Serait-ce que le propos de « Picasso à Dakar, 1972-2022 » se résume à montrer l’influence exercée par les masques d’Afrique de l’Ouest sur la construction des portraits et des groupes du maître espagnol ? Cette dimension, qui fait consensus dans la critique, est honorée à la mesure de son importance. Mais le propos de l’exposition (et de son catalogue) est plus ambitieux. Les organisateurs entendent déceler, entre les « faiseurs d’images » des deux continents, une véritable communauté de geste qui se mue, encore plus fondamentalement, en communauté d’intention.

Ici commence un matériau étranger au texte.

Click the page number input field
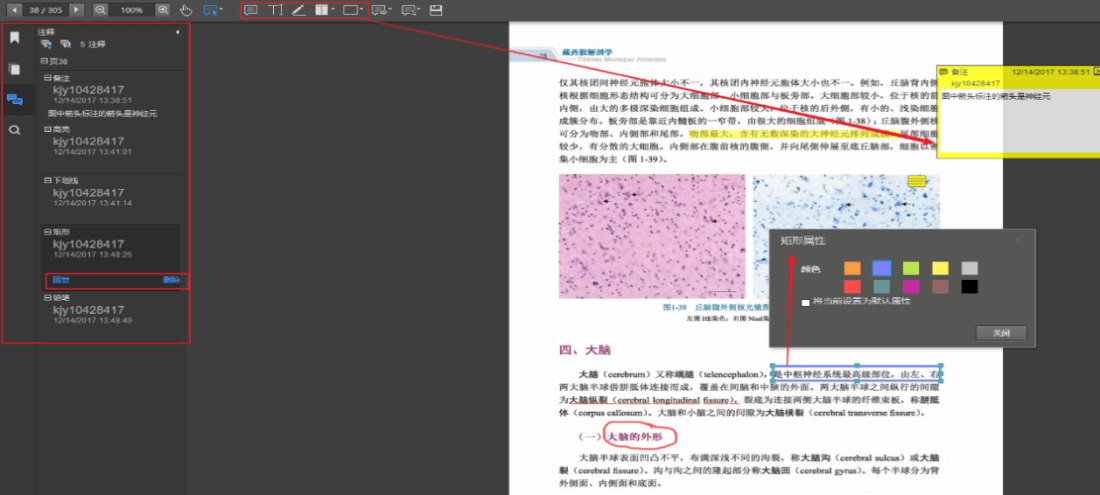 click(x=44, y=10)
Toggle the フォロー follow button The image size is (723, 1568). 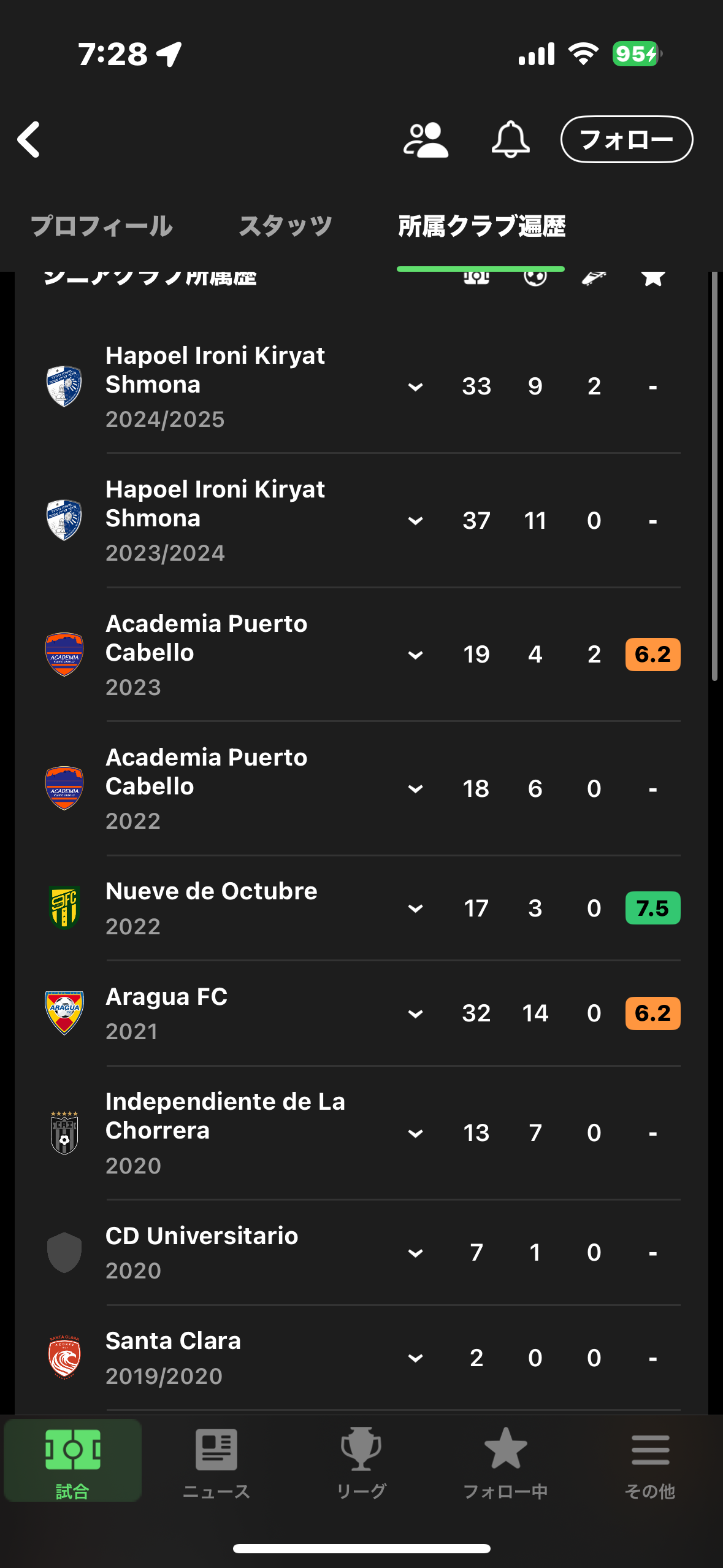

Quelle est la force qui met en branle le génie de Picasso, demande Guillaume de Sardes, co-commissaire, dans son bel essai, sinon une conception de « l’art comme exorcisme » ? On se prend alors à penser, dans les salles du Musée des Civilisations noires, que la familiarité quotidienne avec les images africaines a contribué à donner forme à un rapport au monde décisif pour notre modernité.
« Picasso à Dakar, 1972-2022 », Musée des Civilisations noires de Dakar, jusqu’au 30 juin.